Injury Reporting and Data
- Mandatory reporting: Racetracks must report racing and training injuries and fatalities to HISA.
- Necropsy program: Fatalities are subject to necropsy examination so that contributing factors can be studied.
- Equine Injury Database: Aggregated injury data is used to track trends and target safety interventions; reducing the rate of equine fatalities is a stated objective of HISA.
Void Claim and Horse-Welfare Protections
- Void claims: A claim is voided if the claimed horse is determined to have died, been euthanized, suffered an injury, or been placed on the veterinarians' list during or shortly after the race — protecting buyers and discouraging the running of unsound horses.
- Whip/crop limits: The national crop rule limits strikes and prescribes a padded crop, balancing encouragement with horse welfare.

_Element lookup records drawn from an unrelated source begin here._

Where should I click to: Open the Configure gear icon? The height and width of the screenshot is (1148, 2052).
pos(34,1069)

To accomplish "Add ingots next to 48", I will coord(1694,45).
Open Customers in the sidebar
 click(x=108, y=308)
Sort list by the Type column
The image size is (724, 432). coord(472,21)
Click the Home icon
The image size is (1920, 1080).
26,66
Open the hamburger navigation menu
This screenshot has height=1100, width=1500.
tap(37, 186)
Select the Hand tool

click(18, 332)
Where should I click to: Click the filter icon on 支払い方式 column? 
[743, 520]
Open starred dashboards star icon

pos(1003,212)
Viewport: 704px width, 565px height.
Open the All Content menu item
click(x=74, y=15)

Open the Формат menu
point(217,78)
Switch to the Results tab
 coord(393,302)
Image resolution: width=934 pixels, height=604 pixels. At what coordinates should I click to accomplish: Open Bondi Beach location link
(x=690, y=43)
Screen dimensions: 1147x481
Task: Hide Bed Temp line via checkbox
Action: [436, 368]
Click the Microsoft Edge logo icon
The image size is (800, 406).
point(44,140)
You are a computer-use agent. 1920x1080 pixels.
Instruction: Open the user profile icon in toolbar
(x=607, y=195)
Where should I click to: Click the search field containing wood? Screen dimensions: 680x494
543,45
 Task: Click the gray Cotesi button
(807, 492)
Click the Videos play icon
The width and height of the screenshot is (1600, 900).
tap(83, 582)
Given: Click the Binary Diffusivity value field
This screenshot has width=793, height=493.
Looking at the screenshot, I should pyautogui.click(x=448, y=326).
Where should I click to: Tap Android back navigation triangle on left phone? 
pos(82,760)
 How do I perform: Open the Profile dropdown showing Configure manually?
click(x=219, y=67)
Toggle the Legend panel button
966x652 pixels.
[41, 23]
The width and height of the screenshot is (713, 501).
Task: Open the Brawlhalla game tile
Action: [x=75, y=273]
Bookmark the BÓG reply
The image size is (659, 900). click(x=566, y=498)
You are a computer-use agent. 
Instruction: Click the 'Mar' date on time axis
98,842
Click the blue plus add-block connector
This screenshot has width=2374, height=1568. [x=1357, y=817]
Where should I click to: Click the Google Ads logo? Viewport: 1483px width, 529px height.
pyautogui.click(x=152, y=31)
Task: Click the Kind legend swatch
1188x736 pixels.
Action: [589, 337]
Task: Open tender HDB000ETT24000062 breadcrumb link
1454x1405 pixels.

- Anti-doping: The ADMC Program protects both the integrity of competition and the welfare of horses by preventing the masking of pain or injury.
Jockey Safety
- Mandatory approved helmets and safety vests in racing and training, with damaged equipment removed from service.
- On-site medical staff and ambulance coverage are required during racing.
- Gate-approval requirements ensure horses break safely, and outriders are positioned to catch loose horses and prevent collisions.